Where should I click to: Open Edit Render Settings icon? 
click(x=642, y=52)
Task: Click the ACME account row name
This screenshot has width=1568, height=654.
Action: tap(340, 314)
# # #
Aim of the exercise
Restate the data above word for word. Leave nothing out.

Solution for this problem
Where should I click to: Open Edit Render Settings icon? 
click(x=642, y=52)
Task: Click the ACME account row name
This screenshot has width=1568, height=654.
Action: tap(340, 314)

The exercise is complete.